%%

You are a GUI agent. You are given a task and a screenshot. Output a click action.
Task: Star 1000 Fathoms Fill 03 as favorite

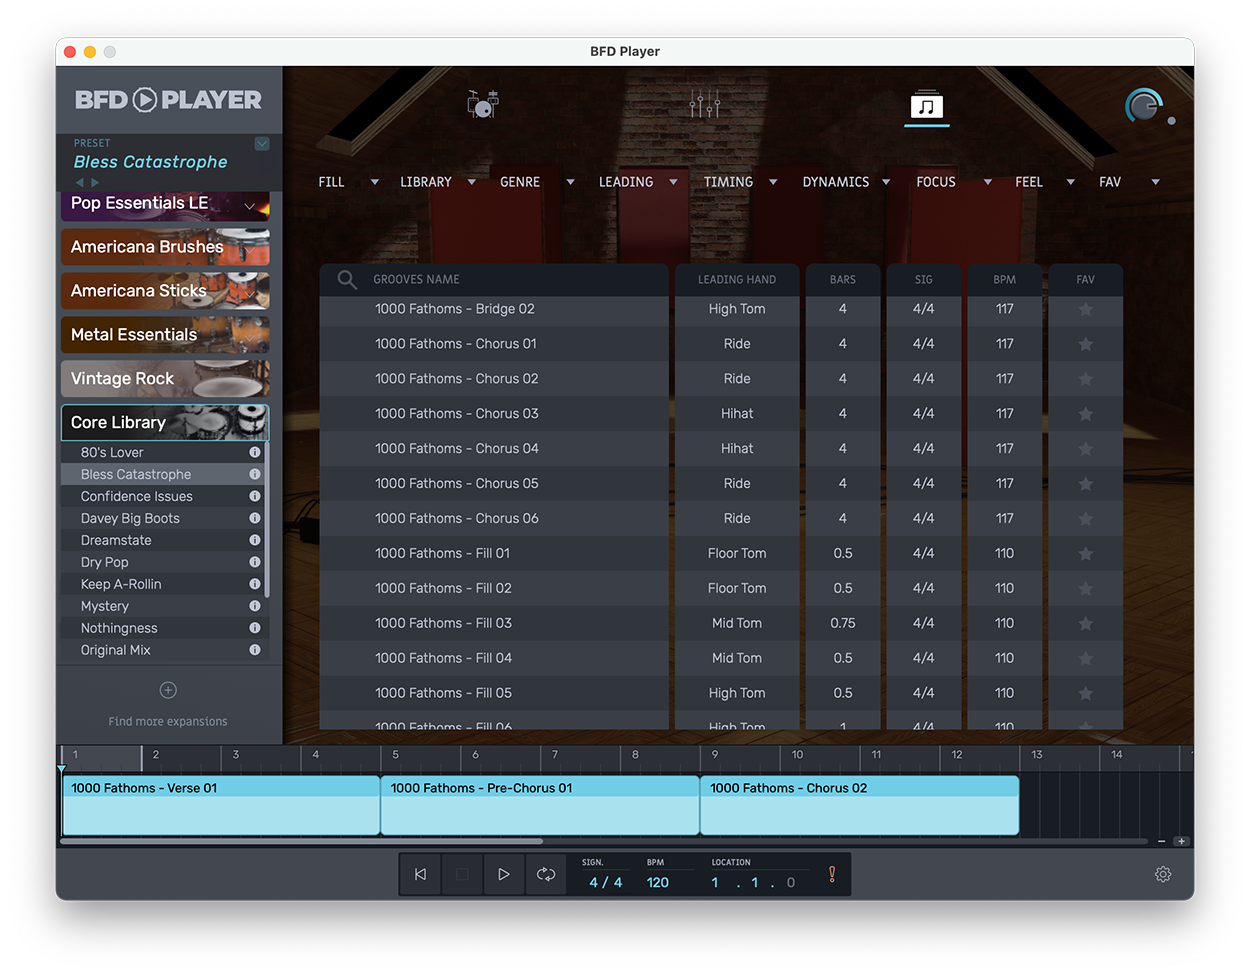point(1086,622)
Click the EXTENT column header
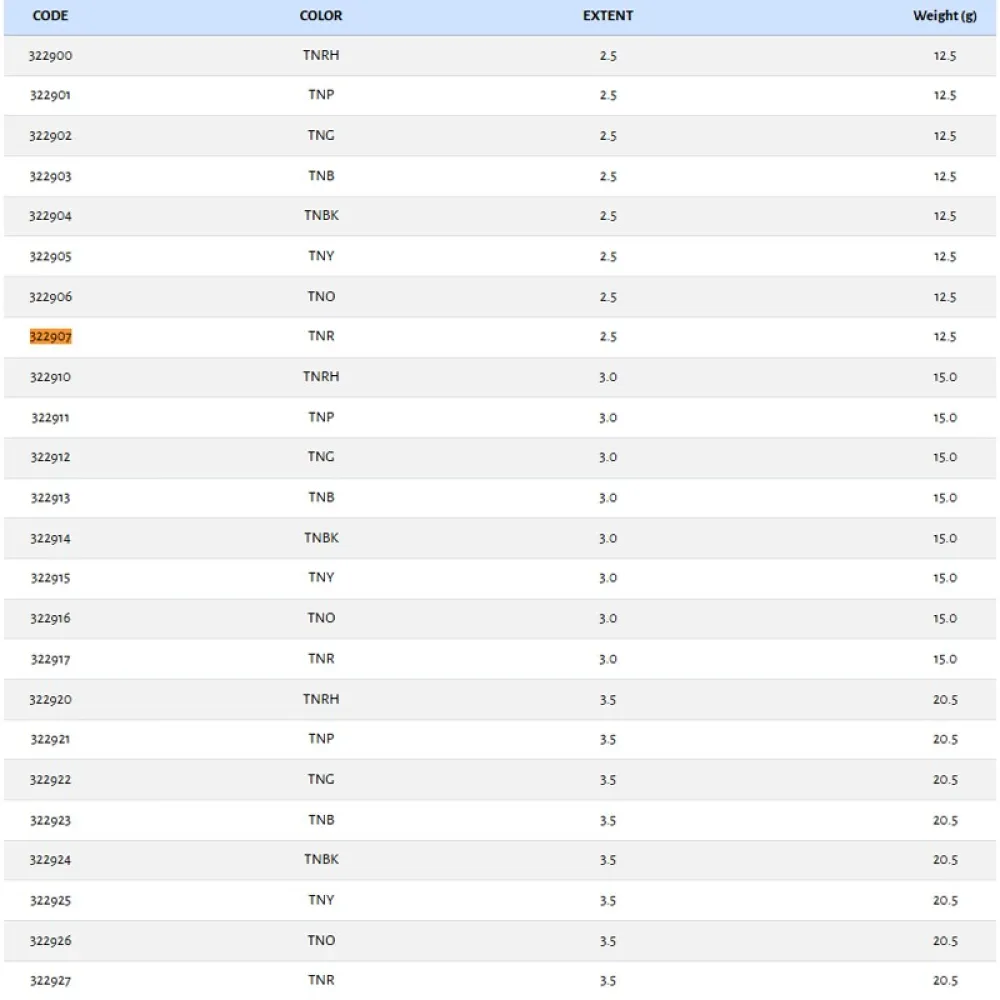 608,15
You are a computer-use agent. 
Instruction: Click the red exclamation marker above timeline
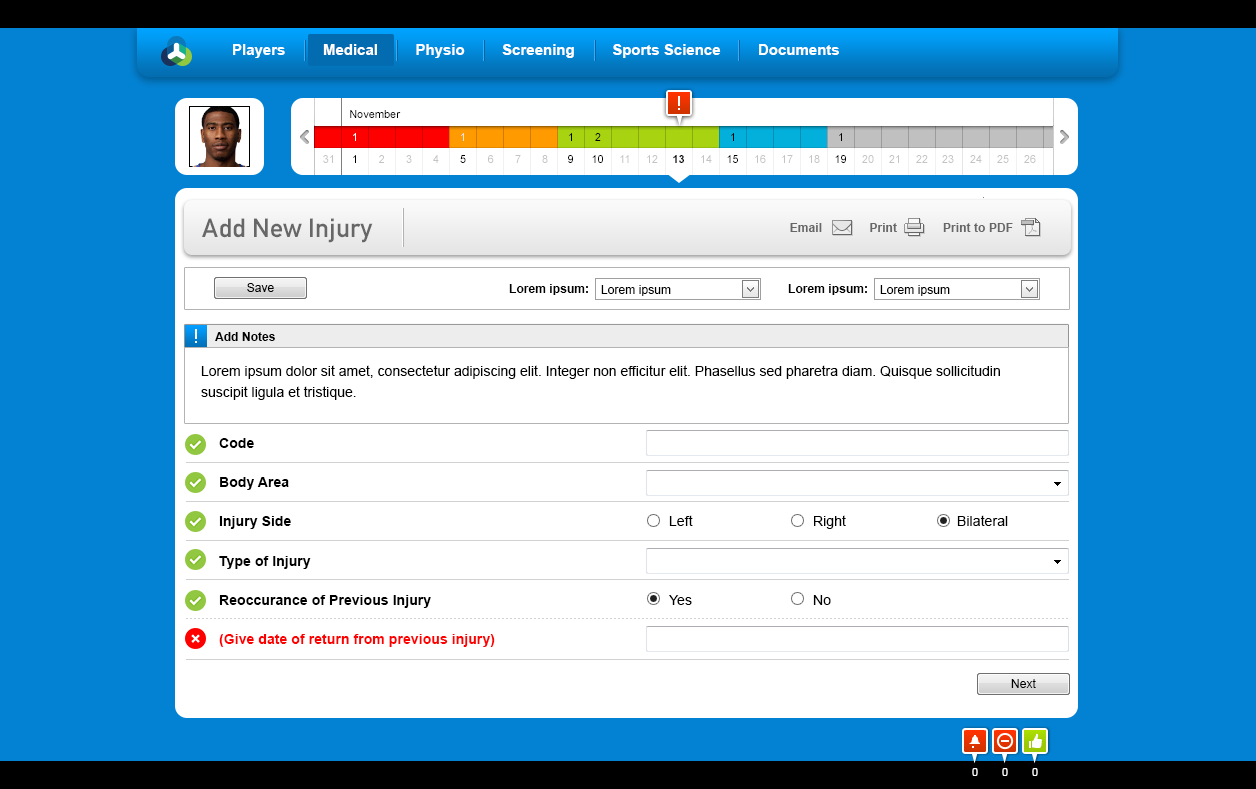point(679,103)
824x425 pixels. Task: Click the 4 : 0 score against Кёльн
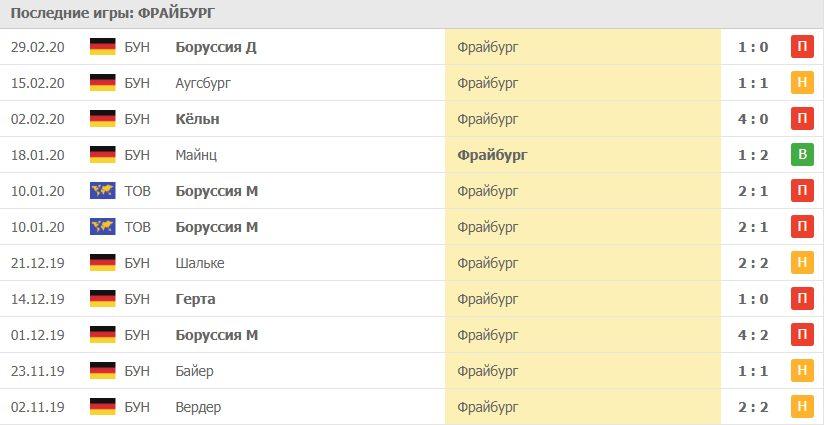pyautogui.click(x=753, y=119)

%%

Recopiez mot pour mot toutes les lignes ci-dessus, en laissant les images de côté.

You are a GUI agent. You are given a task and a screenshot. Output a click action.
Task: Star 1000 Fathoms Fill 03 as favorite

point(1086,622)
Click the EXTENT column header
 608,15
You are a computer-use agent. 
Instruction: Click the red exclamation marker above timeline
point(679,103)
824x425 pixels. Task: Click the 4 : 0 score against Кёльн
pyautogui.click(x=753, y=119)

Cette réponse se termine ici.